■ **Records for this exercise**
Start of Block
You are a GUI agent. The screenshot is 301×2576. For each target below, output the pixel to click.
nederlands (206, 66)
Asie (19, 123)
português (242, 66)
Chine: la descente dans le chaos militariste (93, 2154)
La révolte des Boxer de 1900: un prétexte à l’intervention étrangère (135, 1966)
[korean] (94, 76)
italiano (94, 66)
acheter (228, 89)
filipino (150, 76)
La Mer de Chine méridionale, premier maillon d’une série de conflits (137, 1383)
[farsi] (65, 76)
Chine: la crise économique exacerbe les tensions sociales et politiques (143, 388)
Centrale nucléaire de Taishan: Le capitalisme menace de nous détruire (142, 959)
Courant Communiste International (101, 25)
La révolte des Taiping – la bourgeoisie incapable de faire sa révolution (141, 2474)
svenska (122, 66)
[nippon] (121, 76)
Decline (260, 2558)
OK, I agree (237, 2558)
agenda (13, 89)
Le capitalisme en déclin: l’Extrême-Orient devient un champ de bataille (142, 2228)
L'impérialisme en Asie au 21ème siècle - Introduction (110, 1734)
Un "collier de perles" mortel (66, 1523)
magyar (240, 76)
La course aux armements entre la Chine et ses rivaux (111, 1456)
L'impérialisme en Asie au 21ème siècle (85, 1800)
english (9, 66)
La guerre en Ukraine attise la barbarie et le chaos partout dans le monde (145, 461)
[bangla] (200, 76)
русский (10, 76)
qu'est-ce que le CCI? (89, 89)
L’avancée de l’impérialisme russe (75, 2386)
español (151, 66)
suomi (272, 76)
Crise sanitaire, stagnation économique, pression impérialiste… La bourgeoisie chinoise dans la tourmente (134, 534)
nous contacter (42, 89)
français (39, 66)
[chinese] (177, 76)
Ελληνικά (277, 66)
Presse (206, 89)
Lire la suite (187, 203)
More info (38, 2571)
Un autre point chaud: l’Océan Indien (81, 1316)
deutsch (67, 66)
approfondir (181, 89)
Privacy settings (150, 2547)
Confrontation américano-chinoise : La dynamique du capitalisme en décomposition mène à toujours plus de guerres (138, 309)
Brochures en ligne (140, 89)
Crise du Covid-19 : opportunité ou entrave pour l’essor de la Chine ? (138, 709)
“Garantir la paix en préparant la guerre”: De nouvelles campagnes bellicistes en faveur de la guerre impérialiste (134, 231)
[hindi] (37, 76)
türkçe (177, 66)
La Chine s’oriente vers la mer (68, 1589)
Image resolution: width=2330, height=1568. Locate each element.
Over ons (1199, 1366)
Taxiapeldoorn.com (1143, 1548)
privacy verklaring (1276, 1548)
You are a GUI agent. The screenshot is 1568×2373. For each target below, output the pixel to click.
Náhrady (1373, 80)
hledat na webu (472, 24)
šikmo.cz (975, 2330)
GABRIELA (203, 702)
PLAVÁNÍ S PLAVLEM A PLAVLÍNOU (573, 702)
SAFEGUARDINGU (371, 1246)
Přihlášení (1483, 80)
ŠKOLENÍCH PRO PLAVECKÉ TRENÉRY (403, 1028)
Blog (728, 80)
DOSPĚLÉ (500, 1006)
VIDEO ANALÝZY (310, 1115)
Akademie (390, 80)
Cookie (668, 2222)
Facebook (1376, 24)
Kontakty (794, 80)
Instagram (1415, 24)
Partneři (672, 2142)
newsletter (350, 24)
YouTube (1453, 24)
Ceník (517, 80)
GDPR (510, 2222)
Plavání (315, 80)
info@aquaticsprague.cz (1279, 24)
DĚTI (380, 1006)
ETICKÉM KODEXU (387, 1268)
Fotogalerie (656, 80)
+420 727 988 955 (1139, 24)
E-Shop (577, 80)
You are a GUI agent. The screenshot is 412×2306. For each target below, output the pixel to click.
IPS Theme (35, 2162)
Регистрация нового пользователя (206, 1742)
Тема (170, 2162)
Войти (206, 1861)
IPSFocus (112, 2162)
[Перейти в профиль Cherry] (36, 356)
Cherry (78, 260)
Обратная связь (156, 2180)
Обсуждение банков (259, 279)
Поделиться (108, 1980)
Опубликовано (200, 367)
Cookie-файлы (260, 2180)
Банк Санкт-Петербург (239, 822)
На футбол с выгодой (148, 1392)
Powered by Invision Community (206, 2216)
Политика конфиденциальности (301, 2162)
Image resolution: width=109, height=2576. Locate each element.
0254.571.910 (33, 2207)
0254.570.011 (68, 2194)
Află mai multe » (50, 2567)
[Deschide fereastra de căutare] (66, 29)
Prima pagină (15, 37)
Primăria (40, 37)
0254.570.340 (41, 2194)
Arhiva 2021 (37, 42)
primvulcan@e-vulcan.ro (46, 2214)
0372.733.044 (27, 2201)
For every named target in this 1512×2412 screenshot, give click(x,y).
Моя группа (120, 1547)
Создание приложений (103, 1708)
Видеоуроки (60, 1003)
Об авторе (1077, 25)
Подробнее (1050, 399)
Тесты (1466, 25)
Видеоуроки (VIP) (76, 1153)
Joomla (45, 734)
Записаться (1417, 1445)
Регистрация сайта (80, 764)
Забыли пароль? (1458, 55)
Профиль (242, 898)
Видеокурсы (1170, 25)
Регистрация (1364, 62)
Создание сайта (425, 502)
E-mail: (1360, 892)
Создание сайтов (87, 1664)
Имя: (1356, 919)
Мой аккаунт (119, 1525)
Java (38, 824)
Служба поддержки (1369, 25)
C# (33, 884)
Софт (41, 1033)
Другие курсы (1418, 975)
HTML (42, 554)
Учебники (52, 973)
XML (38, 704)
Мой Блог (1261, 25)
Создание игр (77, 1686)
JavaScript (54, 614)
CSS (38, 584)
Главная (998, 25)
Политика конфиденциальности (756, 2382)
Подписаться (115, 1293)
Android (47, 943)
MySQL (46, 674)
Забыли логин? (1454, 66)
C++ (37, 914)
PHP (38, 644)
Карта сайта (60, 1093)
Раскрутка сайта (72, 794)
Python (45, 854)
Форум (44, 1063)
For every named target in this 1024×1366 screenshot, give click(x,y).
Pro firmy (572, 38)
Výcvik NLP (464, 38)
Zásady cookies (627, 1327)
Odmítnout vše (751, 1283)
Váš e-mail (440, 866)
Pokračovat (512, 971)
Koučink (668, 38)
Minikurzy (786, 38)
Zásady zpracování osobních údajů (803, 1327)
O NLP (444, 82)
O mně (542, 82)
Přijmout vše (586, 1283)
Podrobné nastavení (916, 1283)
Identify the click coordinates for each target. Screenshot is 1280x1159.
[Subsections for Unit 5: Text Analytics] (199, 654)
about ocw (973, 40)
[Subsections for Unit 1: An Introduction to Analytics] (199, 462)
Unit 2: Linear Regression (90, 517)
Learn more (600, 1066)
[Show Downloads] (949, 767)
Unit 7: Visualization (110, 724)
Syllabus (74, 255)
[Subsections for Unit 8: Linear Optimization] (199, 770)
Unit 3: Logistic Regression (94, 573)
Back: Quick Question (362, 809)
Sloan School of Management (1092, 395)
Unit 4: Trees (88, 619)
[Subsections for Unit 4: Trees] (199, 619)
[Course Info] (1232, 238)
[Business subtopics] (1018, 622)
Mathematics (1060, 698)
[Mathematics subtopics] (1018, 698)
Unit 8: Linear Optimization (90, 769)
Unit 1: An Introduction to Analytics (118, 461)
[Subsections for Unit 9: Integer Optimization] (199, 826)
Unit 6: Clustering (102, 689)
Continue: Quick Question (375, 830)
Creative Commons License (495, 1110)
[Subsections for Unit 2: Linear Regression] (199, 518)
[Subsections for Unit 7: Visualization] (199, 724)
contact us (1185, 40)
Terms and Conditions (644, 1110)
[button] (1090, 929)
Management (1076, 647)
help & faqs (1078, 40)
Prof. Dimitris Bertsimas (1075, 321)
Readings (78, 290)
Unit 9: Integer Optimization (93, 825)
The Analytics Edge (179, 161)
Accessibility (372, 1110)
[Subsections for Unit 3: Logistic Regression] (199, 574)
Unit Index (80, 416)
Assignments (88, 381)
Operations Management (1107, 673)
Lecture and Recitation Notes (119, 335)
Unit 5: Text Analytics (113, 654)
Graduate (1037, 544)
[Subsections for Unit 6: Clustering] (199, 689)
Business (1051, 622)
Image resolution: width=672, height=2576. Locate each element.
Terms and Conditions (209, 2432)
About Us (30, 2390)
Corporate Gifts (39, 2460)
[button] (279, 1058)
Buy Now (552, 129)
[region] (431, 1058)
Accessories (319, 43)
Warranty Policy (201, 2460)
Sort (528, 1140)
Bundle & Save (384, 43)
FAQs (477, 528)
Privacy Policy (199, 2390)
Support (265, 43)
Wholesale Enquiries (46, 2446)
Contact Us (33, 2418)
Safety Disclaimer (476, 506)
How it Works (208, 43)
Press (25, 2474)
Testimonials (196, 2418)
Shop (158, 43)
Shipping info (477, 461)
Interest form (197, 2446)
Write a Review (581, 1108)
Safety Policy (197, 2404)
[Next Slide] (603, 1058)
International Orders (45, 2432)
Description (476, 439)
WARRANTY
End of Block
■ **Task brief**
Of the lines above, output exactly those from the line bearing "Identify the click" through the line bearing "Sloan School of Management (1092, 395)", inclusive.

■ **Response below**
Identify the click coordinates for each target. Screenshot is 1280x1159.
[Subsections for Unit 5: Text Analytics] (199, 654)
about ocw (973, 40)
[Subsections for Unit 1: An Introduction to Analytics] (199, 462)
Unit 2: Linear Regression (90, 517)
Learn more (600, 1066)
[Show Downloads] (949, 767)
Unit 7: Visualization (110, 724)
Syllabus (74, 255)
[Subsections for Unit 8: Linear Optimization] (199, 770)
Unit 3: Logistic Regression (94, 573)
Back: Quick Question (362, 809)
Sloan School of Management (1092, 395)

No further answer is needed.